SUPPLIED MATERIAL =>
════════
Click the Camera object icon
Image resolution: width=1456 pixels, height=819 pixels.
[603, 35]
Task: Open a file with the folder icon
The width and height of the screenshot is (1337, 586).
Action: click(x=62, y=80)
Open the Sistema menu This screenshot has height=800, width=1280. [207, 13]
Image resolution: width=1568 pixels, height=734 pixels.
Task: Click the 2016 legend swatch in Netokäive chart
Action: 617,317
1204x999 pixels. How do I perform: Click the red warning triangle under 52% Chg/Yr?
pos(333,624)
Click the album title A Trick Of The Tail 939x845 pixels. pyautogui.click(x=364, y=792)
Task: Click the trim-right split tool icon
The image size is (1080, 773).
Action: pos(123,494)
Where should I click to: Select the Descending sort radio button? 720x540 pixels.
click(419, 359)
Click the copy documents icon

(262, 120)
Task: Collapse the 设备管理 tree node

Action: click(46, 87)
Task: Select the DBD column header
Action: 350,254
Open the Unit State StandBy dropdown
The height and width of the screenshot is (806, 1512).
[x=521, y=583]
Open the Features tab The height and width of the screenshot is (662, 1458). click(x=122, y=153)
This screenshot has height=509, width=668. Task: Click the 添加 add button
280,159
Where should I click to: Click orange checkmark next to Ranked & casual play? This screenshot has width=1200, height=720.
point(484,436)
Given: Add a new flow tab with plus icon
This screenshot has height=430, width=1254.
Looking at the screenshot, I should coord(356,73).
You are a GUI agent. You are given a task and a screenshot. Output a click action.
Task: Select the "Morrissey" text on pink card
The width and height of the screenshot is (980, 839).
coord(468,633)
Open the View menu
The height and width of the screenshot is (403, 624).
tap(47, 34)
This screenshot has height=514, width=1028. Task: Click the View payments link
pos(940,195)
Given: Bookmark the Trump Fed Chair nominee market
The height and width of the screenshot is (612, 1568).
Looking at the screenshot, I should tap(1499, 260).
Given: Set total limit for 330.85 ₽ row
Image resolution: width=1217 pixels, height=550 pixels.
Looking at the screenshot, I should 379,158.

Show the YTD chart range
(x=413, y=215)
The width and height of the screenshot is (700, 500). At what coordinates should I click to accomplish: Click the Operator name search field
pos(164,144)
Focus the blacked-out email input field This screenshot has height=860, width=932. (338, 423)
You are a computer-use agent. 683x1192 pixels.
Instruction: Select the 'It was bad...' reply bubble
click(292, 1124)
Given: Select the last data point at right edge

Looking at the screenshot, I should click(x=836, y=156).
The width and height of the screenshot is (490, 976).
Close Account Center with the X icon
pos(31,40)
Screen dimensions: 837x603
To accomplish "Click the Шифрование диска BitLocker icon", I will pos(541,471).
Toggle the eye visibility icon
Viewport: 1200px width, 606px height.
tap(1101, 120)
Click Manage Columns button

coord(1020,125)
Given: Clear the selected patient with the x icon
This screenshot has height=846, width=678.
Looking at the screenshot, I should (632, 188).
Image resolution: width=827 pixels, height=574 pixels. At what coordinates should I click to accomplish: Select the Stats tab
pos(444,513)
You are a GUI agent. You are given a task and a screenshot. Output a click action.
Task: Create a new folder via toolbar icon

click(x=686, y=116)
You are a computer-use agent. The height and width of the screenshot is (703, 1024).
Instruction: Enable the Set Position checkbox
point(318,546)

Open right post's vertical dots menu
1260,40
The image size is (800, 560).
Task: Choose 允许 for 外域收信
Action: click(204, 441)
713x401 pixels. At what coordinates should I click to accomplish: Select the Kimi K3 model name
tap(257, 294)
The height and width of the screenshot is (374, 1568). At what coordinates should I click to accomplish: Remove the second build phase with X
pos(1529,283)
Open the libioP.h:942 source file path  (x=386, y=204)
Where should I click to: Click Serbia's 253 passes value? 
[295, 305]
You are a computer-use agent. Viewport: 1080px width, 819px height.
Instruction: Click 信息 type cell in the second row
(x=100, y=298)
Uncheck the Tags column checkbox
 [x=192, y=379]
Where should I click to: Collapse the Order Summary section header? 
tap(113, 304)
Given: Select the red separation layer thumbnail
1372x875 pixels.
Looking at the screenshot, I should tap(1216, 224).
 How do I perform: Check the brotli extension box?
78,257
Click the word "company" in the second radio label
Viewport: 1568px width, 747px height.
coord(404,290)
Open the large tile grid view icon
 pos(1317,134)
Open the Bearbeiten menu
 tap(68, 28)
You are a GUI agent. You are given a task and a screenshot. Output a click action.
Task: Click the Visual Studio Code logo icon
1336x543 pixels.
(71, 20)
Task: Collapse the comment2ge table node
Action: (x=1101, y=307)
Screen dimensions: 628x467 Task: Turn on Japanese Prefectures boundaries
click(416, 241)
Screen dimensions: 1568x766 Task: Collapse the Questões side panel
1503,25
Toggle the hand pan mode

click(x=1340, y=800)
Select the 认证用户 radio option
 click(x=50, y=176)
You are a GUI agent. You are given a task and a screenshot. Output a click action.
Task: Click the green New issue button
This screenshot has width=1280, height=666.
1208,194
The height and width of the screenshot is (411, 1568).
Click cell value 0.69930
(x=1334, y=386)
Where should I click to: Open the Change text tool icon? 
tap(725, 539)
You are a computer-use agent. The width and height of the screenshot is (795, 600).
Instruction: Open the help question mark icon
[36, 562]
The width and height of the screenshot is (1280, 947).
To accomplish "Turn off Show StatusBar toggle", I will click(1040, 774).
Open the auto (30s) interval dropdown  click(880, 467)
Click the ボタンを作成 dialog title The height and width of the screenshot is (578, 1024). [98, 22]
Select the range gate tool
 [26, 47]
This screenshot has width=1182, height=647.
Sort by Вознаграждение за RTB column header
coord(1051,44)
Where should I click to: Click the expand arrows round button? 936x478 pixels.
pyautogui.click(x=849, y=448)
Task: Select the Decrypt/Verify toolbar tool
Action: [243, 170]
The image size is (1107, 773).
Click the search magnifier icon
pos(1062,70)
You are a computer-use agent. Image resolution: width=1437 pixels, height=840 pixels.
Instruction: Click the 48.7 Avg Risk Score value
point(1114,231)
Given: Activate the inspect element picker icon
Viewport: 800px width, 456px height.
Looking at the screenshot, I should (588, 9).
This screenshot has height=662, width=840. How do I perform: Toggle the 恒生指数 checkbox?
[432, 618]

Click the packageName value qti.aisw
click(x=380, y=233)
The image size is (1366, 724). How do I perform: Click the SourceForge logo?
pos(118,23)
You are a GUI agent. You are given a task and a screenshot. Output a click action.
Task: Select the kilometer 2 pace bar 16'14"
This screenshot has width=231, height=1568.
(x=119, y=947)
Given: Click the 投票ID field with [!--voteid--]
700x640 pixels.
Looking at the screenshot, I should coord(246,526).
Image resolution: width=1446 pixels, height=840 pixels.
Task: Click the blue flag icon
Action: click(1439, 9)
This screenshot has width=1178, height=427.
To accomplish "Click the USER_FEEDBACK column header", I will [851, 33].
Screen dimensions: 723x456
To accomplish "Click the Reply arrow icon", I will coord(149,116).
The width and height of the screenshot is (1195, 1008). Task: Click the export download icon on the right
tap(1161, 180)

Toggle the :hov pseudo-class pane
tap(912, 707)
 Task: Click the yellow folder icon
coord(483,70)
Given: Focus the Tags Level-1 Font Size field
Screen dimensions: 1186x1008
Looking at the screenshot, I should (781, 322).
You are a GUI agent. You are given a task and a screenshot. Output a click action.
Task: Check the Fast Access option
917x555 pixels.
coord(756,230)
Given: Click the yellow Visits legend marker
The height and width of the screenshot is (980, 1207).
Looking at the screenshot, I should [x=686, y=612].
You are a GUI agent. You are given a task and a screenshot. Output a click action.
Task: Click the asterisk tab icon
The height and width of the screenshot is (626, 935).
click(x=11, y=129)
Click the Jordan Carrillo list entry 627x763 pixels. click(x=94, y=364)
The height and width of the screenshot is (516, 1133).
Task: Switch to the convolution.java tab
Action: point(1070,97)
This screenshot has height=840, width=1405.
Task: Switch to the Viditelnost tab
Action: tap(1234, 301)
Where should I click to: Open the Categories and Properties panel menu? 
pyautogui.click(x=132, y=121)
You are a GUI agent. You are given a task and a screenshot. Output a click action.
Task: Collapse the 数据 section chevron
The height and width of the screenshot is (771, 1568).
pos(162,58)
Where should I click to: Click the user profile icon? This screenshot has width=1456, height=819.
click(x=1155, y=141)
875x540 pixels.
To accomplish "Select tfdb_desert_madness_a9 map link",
════════
THE PROBLEM => Would you please copy every line from the listing above that contains the word "title"?

WRITTEN RESPONSE =>
Click the album title A Trick Of The Tail 939x845 pixels. pyautogui.click(x=364, y=792)
Click the ボタンを作成 dialog title The height and width of the screenshot is (578, 1024). [98, 22]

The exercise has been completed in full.